Animais de raça eram mantidos em ambiente superlotado, com condições precárias de higiene e sem água ou alimentação adequada

A Justiça de São Paulo condenou duas pessoas por maus-tratos a 138 animais em um canil clandestino de Limeira, no interior do estado. Os condenados deverão pagar R$ 276 mil por danos morais difusos.
Segundo o processo, a dupla mantinha cães e gatos de raça confinados no ambiente. O objetivo era reproduzir os animais para comercialização. Os pets viviam em ambiente superlotado, alguns em gaiolas e caixas de transporte, em condições precárias de higiene e sem água ou alimentação adequada. Também foi identificada infestação de carrapatos e o armazenamento irregular de vacinas vencidas.
Os dois acusados já haviam sido condenados em primeira instância e a decisão foi mantida pela 1ª Câmara Reservada ao Meio Ambiente do Tribunal de Justiça de São Paulo (TJSP).

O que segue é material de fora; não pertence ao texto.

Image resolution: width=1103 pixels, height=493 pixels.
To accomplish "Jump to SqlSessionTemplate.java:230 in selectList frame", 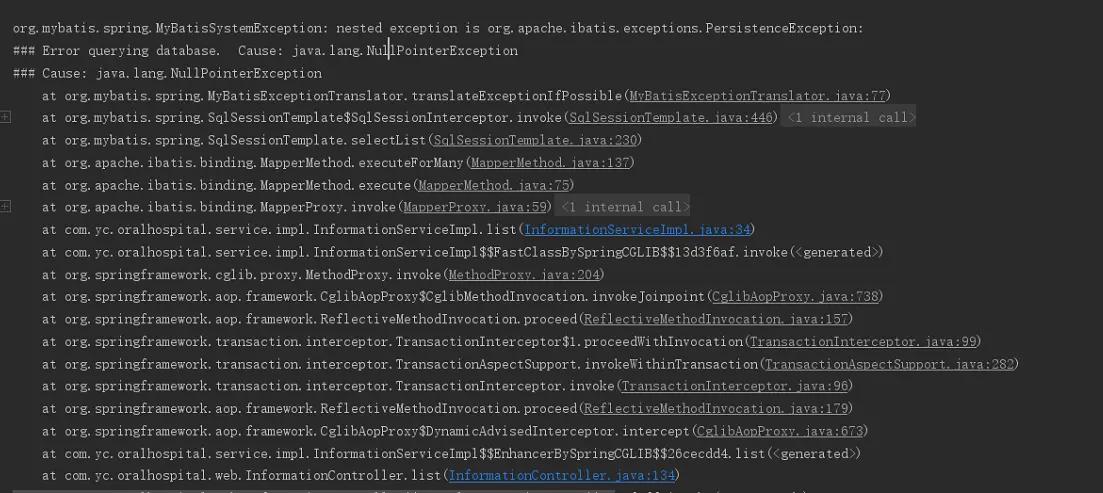I will [535, 140].
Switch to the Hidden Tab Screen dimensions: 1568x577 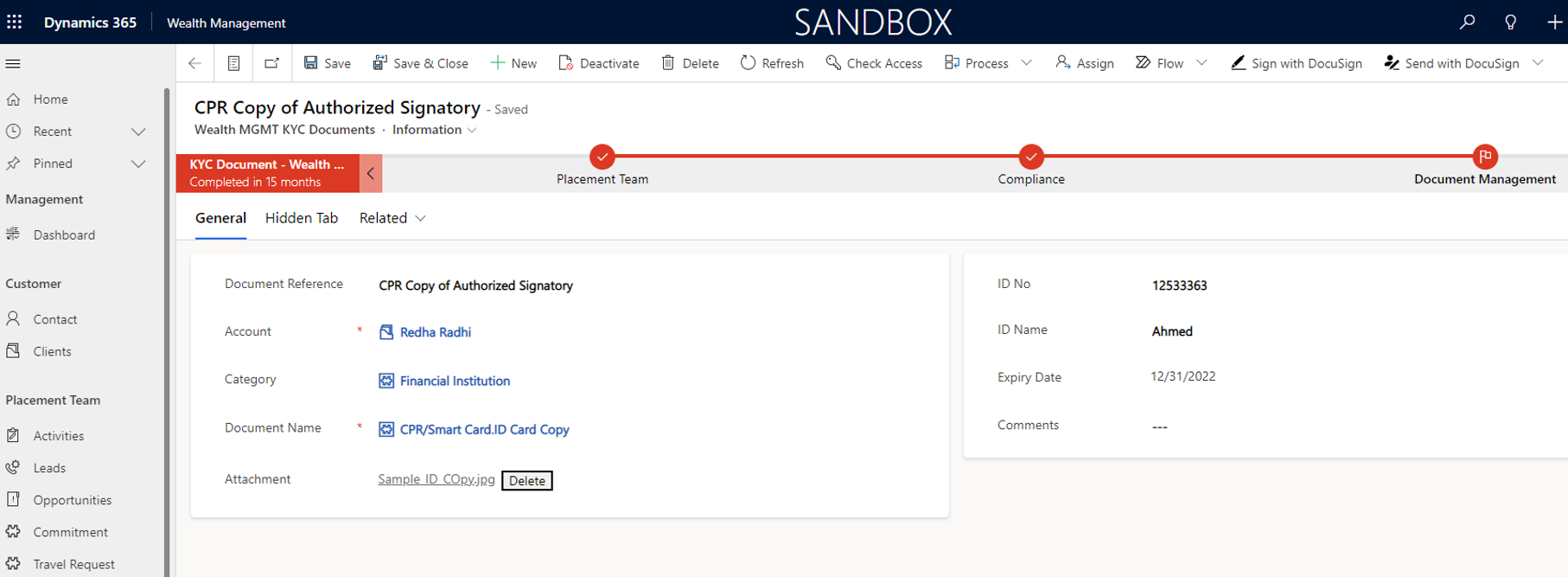pyautogui.click(x=301, y=218)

O relator do recurso, desembargador Aliende Ribeiro, destacou que as provas incluem laudos elaborados pelos órgãos públicos e por profissionais que resgataram os animais. Segundo o relator, a dupla causou dano ambiental ao realizar atividade econômica sem autorização dos órgãos competentes e sem considerar os riscos envolvidos.
“Os atos praticados pelos réus extrapolaram a esfera individual dos animais envolvidos, de modo que atingiram a coletividade como um todo, isso porque além da revolta e comoção social causada, houve oferecimento de risco à saúde pública”, acrescentou Ribeiro. A votação foi unânime.